Task prompt: Among the entries that follow, some lines contain the word "computer". Show all of them.

(Material provided)

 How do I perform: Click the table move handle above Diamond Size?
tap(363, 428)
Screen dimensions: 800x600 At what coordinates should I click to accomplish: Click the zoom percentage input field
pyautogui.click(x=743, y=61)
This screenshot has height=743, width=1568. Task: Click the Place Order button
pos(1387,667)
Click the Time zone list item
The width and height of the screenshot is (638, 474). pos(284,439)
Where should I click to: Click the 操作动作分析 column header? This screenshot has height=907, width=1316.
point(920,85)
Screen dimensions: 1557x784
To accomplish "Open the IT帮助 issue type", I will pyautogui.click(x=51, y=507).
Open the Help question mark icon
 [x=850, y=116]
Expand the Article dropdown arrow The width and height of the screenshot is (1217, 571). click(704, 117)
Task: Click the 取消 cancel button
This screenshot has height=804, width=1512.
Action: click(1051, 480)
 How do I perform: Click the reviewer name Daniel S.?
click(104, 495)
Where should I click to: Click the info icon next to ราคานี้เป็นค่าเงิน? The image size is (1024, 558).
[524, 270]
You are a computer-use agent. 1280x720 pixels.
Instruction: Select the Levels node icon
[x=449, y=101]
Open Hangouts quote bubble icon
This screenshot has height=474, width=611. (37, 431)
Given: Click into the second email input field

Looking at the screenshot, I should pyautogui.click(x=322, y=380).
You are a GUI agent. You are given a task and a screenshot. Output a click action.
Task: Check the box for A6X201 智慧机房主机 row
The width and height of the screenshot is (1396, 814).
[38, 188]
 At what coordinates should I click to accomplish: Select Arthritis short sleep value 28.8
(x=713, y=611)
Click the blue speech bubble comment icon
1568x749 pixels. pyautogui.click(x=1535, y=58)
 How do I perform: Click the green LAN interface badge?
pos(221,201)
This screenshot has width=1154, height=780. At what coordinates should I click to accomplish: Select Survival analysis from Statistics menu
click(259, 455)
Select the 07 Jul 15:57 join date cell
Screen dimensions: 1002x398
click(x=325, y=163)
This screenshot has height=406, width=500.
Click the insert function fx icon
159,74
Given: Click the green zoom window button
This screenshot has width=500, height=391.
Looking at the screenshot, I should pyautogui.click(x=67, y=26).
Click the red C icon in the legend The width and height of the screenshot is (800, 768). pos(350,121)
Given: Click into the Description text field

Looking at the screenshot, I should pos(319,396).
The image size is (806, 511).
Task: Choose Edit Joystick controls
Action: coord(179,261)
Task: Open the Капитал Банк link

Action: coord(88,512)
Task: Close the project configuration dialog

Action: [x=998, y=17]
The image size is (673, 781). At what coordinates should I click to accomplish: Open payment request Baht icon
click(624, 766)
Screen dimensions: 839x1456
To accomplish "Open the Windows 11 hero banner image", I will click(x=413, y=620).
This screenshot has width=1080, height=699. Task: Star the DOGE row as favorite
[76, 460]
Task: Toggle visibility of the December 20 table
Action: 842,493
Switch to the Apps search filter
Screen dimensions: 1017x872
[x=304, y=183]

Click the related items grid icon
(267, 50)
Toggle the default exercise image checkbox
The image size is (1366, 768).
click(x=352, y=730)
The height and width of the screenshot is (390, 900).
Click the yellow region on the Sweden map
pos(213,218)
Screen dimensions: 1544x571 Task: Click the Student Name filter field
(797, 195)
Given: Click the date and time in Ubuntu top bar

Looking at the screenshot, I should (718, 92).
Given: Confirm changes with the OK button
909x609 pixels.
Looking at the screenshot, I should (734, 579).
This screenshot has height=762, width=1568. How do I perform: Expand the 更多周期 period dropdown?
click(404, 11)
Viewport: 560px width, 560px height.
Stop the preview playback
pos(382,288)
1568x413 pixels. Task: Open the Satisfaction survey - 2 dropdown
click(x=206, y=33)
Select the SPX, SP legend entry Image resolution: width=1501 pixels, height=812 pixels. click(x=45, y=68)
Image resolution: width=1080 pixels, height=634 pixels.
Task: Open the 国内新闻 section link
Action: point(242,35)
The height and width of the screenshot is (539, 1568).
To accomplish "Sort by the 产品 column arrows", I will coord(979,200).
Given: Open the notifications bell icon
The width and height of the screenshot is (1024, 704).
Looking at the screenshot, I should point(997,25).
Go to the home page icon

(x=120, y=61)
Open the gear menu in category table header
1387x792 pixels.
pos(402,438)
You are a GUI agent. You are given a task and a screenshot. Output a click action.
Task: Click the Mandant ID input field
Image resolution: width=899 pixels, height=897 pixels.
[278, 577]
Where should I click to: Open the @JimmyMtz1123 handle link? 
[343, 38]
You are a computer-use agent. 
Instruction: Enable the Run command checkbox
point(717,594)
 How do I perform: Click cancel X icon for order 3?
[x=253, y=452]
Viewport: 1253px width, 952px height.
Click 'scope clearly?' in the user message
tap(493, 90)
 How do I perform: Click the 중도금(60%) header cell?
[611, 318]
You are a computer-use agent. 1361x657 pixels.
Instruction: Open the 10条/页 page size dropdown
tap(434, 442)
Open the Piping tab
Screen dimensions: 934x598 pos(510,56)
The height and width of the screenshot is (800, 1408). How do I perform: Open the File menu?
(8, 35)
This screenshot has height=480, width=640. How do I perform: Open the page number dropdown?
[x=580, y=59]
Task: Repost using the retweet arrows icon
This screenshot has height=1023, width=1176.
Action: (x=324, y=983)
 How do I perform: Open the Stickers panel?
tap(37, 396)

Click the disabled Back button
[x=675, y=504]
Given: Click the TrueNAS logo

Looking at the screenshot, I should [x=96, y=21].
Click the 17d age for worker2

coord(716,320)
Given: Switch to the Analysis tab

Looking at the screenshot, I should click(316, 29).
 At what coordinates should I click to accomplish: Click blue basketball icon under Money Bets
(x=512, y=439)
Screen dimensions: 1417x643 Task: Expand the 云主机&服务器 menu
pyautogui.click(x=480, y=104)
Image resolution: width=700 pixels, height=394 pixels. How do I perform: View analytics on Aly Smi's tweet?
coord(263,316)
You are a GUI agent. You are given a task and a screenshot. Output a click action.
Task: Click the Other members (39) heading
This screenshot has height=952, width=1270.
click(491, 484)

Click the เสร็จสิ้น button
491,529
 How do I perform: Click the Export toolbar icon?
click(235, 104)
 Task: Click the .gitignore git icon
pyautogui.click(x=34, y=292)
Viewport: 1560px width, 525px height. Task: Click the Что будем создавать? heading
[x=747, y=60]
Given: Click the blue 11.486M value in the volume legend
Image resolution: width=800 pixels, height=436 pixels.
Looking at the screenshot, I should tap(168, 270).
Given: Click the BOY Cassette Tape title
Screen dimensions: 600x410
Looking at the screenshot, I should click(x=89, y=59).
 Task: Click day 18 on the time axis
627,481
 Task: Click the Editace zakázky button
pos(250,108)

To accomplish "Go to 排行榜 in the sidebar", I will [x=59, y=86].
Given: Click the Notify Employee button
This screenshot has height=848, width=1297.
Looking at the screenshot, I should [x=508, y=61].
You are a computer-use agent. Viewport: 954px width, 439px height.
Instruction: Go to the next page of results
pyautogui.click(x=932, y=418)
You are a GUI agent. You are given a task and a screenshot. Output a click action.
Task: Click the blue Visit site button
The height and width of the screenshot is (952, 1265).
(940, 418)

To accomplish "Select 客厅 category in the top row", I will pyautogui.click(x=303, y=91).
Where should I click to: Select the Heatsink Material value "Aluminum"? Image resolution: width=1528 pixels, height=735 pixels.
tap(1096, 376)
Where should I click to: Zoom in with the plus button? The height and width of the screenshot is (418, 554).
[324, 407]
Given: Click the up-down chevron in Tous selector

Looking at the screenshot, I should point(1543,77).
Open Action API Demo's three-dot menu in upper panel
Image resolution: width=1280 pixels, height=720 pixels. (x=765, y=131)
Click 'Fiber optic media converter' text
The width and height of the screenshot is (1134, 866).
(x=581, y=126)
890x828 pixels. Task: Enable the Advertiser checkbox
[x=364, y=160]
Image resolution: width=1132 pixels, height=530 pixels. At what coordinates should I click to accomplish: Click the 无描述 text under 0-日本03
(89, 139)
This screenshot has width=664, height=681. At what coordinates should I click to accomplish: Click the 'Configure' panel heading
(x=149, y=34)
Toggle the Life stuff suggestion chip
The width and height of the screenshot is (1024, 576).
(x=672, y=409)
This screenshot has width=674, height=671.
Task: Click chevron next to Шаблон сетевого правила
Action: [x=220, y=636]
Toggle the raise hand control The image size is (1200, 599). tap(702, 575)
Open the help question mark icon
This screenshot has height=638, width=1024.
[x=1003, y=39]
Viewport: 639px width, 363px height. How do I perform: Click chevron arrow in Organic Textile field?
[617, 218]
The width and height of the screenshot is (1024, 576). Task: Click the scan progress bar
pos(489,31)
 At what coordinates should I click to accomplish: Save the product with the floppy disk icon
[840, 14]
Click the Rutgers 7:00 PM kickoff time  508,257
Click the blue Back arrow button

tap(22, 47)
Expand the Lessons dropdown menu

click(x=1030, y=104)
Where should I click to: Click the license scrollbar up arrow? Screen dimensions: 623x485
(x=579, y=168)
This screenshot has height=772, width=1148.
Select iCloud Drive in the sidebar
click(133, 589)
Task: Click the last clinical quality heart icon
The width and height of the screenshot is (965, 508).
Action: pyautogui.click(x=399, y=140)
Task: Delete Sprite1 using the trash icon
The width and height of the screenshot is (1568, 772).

(End Material provided)

Exercise result:
You are a computer-use agent. 1280x720 pixels.
You are a computer-use agent. 
You are a computer-use agent. 1361x657 pixels.
You are a computer-use agent. Viewport: 954px width, 439px height.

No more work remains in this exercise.